Grassley had tried to resurrect the disaster provision, which didn’t include a dollar amount but spelled out that the Department of Agriculture could use money in the Democrats’ $1.9 trillion pandemic measure to help farmers hit by storms, including the Iowa derecho.
 
The COVID-19 package already includes more than $20 billion for various agriculture programs, including debt relief for Black farmers.
 
The push to use the pandemic relief effort for weather-related damage points to shortcomings in the farm safety net as growers deal with the consequences of climate change.
 
Flood, drought, wind and oddly timed freezes have always been a part of farming, but scientists say those events will be more frequent and severe as the climate continues to warm.
 
Federal crop insurance, which is largely subsidized by taxpayers, doesn’t cover all the types of damage farmers experienced, such as to grain storage facilities, lawmakers like Feenstra have noted.
 
‘Missed opportunity’?
 
The derecho hit Iowa on Aug. 10, 2020. Winds of 100 mph flattened hundreds of thousands of acres of crops, and most blown-over corn couldn’t be harvested, Grassley said in a floor speech last week.
 
Some Iowa counties saw corn yields fall by 30% or more from the prior year because of the storm, according to the American Farm Bureau Federation.
 
NOAA estimated total costs in Iowa and other affected states, from agriculture and other sources, at an inflation-adjusted $11 billion, the eight-largest such event since 1980.
 
But the push to help farmers hit two stumbling blocks — first, in the House, then in the Senate.
 
The House Agriculture Committee endorsed aid in the COVID-19 package with the support of Rep.

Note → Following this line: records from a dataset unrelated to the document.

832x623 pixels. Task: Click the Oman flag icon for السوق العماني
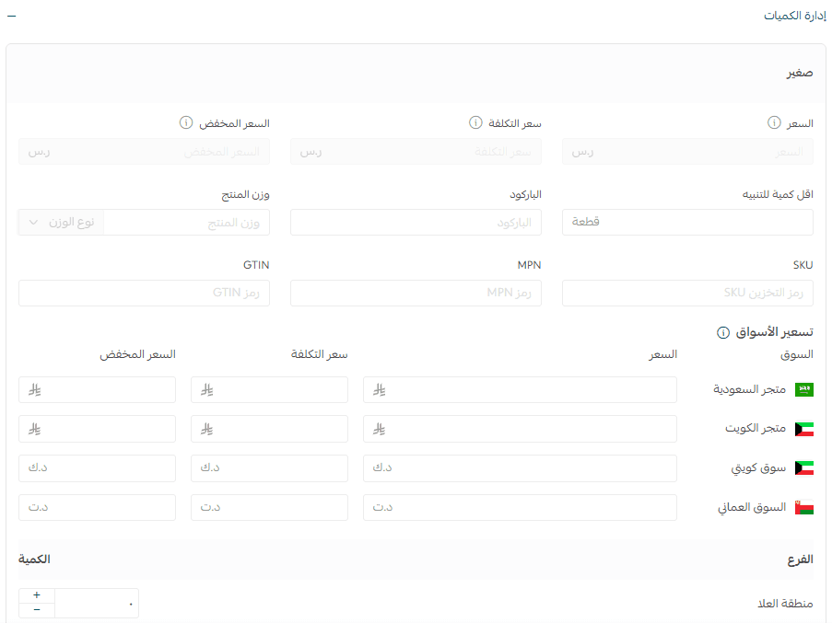pos(804,507)
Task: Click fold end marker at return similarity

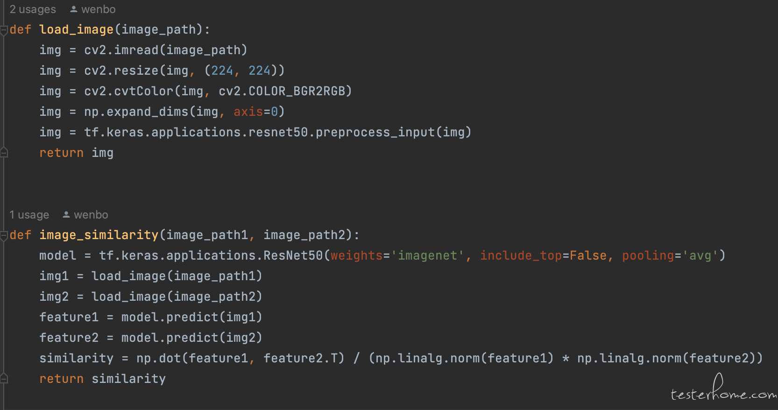Action: click(x=4, y=378)
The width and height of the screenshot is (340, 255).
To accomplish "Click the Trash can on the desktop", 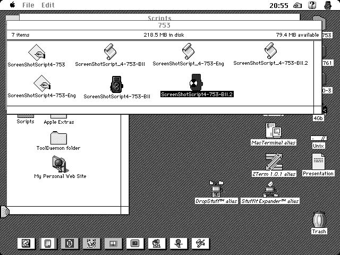I will [319, 219].
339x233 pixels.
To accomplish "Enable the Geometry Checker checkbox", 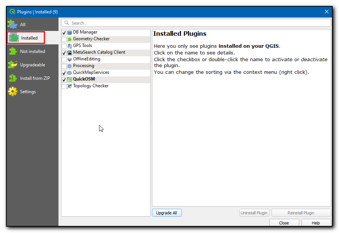I will pyautogui.click(x=64, y=40).
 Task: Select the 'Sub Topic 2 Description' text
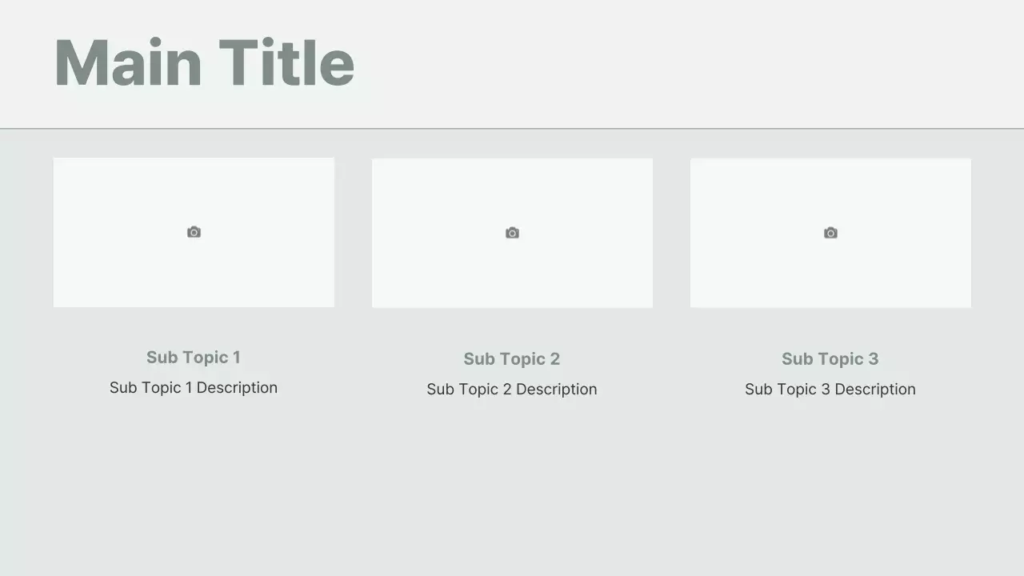[x=512, y=390]
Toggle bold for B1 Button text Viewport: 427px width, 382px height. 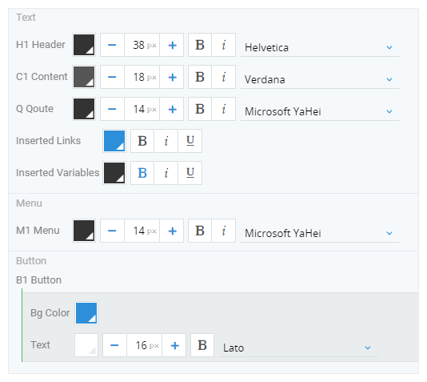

Cindy Axne (D-Iowa), among others, but it was stripped out in the Rules Committee as leaders made late adjustments.
 
Grassley tried to restore the farm aid through an amendment on the Senate floor but lost that vote, 45-54. All Democrats voted no, as did three Republicans — Mike Lee of Utah, Rand Paul of Kentucky and Pat Toomey of Pennsylvania.
 
Stabenow spoke out against Grassley’s proposal, saying in a speech on the Senate floor that it would risk taking money away from programs more directly related to the pandemic.
 
“Iowa producers have already received nearly $600 million in crop insurance indemnities for damages in 2020. If crop insurance can’t meet the need, the other opportunity is to consider something in appropriations,” Stabenow said. “It should not be here.”
 
The Iowa Farm Bureau, a lobbying group in the state, sees the COVID-19 measure as a missed opportunity and is also working on other ways to secure aid, said a spokesman, Andrew Wheeler.
 
“Iowa is working with other disaster-impacted states to get relief for farmers who suffered from storms and other disasters such as fires and hurricanes during the last year,” Wheeler told E&E News.
 
“Congress needs to act on this aid as soon as they can so farmers don’t have to shoulder this burden on their own,” he said.
 
Farm-state lawmakers have been seeking other assistance as part of the pandemic-related programs as well, and Agriculture Secretary Tom Vilsack will face pressure to tailor newly expanded programs to those requests.
 
Axne, Grassley and other Iowa lawmakers urged Vilsack in a letter in late February to include custom cattle feeders in the assistance offered through the coronavirus food assistance program. Custom feeders provide feedlot space, feed, health services and marketing for livestock owned by someone else.